• **Requirement**
Note how many lines in the following material mention "Pick", then give that number by itself.

Top of Input records

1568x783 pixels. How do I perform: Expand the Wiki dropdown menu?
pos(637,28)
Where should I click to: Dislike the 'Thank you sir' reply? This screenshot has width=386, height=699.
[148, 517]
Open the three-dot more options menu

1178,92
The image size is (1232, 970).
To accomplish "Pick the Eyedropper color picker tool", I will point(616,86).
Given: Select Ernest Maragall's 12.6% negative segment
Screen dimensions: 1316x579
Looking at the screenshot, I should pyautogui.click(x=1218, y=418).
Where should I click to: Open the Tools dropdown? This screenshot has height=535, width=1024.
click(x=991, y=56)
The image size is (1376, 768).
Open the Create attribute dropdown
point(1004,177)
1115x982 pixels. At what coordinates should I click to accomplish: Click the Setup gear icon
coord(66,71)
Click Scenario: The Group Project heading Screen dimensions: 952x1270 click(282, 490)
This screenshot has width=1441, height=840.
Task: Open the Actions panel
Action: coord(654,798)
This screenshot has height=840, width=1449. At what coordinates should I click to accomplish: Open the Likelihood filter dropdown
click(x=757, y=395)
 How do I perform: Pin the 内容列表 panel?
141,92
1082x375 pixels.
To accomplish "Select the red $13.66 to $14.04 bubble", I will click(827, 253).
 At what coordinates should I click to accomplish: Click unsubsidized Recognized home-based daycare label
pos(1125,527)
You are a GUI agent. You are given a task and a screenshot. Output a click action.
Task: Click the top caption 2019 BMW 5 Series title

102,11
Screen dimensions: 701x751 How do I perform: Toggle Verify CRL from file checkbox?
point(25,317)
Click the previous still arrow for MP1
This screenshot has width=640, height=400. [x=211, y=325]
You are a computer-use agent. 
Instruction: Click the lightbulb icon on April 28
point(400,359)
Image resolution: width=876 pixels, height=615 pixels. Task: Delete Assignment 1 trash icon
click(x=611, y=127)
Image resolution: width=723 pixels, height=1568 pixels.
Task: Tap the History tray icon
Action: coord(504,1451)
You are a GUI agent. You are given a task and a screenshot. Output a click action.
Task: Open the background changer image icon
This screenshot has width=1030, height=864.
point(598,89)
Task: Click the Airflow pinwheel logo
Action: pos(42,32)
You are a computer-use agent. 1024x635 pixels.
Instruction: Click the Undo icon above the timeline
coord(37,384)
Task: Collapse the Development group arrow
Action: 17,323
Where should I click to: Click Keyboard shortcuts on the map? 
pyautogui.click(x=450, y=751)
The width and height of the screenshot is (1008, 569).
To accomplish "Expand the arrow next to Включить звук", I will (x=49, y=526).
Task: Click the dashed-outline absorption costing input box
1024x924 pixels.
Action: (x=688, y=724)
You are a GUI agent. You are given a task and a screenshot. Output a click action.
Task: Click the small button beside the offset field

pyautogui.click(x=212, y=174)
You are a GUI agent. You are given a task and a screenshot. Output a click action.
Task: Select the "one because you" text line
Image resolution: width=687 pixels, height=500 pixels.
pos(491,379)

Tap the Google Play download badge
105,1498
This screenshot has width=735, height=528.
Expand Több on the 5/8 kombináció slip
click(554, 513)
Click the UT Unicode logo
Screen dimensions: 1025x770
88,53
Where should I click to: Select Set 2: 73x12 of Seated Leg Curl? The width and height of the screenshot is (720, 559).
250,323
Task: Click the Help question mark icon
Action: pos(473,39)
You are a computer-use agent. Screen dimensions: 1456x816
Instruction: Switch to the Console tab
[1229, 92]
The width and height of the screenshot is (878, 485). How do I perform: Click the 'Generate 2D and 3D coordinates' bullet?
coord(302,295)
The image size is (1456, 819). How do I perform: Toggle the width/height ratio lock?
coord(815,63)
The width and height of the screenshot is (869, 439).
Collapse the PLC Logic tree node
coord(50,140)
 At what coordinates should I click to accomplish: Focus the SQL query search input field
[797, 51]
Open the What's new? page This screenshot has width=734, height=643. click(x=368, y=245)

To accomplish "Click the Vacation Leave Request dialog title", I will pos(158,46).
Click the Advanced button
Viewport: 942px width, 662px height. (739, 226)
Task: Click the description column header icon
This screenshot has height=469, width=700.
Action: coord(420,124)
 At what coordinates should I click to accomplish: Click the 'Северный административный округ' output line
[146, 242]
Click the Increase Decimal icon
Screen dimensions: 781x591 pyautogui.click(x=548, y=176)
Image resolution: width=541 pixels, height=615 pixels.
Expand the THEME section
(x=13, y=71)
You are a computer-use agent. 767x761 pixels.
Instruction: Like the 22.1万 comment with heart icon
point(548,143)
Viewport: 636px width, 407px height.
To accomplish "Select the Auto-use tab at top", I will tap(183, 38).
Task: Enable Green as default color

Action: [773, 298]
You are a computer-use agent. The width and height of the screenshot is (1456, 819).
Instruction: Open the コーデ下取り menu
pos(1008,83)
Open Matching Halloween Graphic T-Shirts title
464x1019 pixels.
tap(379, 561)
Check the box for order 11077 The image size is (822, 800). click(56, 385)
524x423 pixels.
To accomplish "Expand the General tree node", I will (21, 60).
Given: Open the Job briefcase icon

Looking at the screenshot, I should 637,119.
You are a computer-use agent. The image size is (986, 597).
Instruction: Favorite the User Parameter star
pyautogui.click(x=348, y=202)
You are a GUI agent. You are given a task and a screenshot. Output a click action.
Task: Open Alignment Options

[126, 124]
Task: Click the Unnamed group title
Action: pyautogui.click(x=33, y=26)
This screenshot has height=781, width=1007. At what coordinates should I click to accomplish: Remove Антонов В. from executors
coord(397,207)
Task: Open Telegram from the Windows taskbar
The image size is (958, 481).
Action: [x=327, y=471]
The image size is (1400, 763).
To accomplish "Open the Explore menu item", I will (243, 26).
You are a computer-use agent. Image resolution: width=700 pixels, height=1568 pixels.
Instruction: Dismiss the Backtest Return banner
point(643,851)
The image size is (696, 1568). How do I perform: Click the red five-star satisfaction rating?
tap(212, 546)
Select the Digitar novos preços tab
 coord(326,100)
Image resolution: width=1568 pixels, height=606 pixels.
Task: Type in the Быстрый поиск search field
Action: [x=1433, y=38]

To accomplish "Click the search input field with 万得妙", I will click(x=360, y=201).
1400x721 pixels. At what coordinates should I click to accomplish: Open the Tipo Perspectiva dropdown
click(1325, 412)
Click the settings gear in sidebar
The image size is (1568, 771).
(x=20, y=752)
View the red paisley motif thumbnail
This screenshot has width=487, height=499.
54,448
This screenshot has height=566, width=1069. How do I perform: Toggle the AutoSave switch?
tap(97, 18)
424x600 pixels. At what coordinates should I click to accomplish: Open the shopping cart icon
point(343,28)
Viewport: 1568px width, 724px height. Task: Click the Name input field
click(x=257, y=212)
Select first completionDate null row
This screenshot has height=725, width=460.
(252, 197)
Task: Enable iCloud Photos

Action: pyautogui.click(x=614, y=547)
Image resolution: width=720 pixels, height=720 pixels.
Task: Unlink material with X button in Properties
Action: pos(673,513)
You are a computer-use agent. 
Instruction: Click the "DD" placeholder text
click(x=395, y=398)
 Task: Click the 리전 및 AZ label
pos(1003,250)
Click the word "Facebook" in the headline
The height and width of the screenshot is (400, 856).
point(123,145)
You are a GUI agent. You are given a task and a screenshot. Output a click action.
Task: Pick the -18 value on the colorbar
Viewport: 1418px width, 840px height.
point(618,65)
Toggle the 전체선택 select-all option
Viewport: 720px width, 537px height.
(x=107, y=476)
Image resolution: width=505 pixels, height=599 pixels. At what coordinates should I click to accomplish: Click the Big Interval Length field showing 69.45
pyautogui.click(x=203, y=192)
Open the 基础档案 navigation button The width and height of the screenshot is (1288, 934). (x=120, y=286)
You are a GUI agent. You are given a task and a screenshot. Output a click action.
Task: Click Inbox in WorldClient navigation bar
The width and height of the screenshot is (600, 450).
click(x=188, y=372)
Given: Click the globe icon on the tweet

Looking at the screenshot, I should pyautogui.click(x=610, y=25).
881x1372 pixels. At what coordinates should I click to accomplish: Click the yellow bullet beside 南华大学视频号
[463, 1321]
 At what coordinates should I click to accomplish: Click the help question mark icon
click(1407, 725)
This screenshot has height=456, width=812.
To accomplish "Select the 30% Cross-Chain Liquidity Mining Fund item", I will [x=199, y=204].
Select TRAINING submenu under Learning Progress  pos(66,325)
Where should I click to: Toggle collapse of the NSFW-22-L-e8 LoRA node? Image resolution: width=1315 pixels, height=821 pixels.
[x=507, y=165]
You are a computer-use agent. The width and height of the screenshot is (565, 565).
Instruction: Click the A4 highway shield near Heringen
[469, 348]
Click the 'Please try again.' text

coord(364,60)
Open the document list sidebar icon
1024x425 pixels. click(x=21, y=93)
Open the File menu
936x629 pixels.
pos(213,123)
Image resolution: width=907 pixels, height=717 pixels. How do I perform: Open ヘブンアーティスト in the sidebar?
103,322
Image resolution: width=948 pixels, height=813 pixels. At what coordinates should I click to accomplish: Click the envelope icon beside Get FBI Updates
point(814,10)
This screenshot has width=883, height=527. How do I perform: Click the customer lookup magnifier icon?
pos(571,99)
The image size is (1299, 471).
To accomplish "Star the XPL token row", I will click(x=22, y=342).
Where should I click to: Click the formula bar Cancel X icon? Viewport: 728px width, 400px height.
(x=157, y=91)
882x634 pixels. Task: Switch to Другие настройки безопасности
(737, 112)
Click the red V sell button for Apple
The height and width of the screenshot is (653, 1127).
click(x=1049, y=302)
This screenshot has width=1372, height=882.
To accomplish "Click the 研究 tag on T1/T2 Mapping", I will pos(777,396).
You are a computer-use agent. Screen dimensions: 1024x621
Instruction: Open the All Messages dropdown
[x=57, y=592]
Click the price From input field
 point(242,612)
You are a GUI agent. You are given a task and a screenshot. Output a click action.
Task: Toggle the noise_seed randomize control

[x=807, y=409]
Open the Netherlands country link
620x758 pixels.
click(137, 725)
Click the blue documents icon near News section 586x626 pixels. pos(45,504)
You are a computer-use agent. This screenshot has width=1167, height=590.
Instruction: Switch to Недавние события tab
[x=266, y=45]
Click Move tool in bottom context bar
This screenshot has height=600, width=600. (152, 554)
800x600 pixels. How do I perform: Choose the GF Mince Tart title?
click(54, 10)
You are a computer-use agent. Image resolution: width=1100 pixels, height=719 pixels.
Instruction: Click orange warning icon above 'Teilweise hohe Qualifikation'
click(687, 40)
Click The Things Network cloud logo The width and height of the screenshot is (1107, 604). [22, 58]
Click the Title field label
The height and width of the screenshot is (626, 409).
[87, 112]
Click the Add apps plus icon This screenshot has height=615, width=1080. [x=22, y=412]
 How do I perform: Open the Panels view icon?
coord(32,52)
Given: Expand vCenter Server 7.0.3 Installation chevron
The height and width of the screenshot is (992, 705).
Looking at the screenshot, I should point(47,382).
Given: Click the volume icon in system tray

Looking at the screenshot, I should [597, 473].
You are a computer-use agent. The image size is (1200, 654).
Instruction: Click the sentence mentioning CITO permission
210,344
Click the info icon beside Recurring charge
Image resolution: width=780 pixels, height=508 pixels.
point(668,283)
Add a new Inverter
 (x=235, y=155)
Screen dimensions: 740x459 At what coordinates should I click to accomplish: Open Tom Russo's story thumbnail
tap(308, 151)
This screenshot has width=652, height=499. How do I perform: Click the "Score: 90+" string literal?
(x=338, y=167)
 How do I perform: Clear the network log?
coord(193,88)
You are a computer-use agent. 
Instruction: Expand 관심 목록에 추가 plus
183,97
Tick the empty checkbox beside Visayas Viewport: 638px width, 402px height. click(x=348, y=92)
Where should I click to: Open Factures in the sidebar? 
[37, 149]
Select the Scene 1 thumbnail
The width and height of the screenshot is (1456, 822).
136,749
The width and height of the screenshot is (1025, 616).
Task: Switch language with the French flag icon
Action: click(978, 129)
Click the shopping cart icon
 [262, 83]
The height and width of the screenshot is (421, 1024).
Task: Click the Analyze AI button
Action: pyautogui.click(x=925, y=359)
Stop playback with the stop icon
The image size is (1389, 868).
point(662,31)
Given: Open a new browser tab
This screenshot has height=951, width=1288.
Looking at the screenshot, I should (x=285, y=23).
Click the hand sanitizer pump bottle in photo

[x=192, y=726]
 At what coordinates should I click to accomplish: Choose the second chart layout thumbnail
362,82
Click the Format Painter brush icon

Bottom of Input records

• **Solution below**
2